We feel we did all of our change six years ago when we set up Cobra Puma golf so all of our attention is on our consumers, on our products, getting our message out there about exactly who we are and staying focused on that.
So what would you say those challenges are that others in the industry aren't quite addressing?
Well, I think you see some of the brand contraction or consolidation that is happening out there. Again we went through that six years ago when Puma saw the opportunity to acquire Cobra and put the two brands together.
I think challenge-wise what doesn't work anymore is just more product with a brand on it - we’re not here to put a cat or a snake on more product. Innovation wins at the end of the day and I think as an industry it has learnt the hard way that you have got to bring something that is really different or it doesn’t work.
You end up with inventory problems and margins go down and cascading price points, so I think those are the challenges the industry has gone through in the last couple of years, realising it has got to be different and have a reason for being, a must have rather than a nice to have.

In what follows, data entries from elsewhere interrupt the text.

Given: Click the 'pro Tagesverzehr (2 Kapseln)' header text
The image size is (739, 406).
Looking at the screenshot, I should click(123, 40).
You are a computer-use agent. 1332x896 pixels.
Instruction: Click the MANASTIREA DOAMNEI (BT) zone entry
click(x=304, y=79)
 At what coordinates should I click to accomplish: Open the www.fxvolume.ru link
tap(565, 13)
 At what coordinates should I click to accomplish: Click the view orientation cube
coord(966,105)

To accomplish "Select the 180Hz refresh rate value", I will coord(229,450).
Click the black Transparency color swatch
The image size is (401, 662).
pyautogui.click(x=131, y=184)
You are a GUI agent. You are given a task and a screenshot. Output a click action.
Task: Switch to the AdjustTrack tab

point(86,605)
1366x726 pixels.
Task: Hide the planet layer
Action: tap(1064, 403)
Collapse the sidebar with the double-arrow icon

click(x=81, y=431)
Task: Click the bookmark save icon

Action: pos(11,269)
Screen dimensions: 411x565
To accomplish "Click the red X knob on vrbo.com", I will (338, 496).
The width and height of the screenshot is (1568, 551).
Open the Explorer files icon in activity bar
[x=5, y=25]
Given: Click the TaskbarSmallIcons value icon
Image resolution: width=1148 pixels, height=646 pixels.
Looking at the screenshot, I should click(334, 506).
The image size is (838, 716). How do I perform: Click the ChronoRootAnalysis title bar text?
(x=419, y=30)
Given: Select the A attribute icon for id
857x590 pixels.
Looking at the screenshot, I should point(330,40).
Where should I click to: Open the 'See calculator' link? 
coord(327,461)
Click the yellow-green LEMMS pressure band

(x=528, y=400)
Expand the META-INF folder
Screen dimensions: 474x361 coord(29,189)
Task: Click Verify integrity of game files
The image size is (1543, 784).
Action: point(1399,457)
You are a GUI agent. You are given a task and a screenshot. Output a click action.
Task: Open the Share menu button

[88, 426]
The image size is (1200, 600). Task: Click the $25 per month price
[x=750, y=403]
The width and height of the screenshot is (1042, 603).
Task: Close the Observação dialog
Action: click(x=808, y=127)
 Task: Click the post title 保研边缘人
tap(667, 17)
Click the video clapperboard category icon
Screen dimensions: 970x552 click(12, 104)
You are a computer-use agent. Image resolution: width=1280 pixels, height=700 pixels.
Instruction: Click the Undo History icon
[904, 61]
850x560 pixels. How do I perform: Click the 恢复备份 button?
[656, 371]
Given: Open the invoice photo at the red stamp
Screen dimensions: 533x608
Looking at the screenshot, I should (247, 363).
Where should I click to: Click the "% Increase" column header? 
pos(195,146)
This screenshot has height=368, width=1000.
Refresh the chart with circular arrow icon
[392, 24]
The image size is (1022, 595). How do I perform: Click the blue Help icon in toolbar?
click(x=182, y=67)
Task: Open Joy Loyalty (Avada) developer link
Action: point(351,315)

Just going back to game enjoyment, how do you define that as I guess it means different things to different people?
We say that joy always wins and that we are in the smiles business and so it is about helping people enjoy the game of golf. That starts with what everyone else is talking about in game improvement and of course we are trying to help people play the game better.
Outside of that there are other ways that we can help people enjoy the game, so on the Puma side we try to do that by style so we say “look better, feel better and play better”. We do it with our players, with Rickie and Lexi appealing to players to get out there and have fun and also through our partners such as Red Bull and through initiatives such as the PGA Junior League that we sponsor, or Rickie’s involvement in the Play 9 initiative.
We say we bring colour and sound to the golf industry and that goes down as far as one of our products the Soundchuck, which is a Bluetooth speaker that you can take to the course with you to help bring enjoyment that way.
Is that golf equipment or is that really an accessory?
Well, if you talk to a teenager and say what is in your golf equipment and they are going to include the Soundchuck in that list.
Whilst we are on equipment what is the most important category for Cobra Puma?
I think the single biggest category for us is Cobra drivers. It is definitely a priority as it is a statement piece for the brand and it is where we have some great momentum and having the driver line up that we have in the King and the technology that we have is huge for us on the Cobra side with irons just behind that in terms of size and prioritisation.
On the Puma side, apparel is massive so that would be a bigger market than footwear, which would be number two for us. Apparel in golf is such a big category, which is actually quite rare in the sports business which tends to be a footwear dominated business even for our parent company Puma, but in golf it is the other way around.
Last question and it may be a difficult one to answer. Which product are you most proud of in your current range?
Oh boy! I’ve got to say it is the Cobra King LTD driver. We partnered with CASIS which is the Centre for the Advancement of Science In Space and we went into space and did some research. We let the consumer see inside the club for the first time through the weight port and it’s our first zero CG driver.
Performance is off the chart and I think just the time and effort that went into that driver from the R&D team makes it my favourite right now. And it’s working for everyone. Sales have been off the chart and it is working for Rickie Fowler too who just won with it in Abu Dhabi.
We’ve also extended the family so what we are launching here at the show is the extension to the King range with the F6 and F6+ drivers, F6 fairway, F6 hybrid and F6 irons, but it all really started with the King LTD driver with the technology and the story behind that.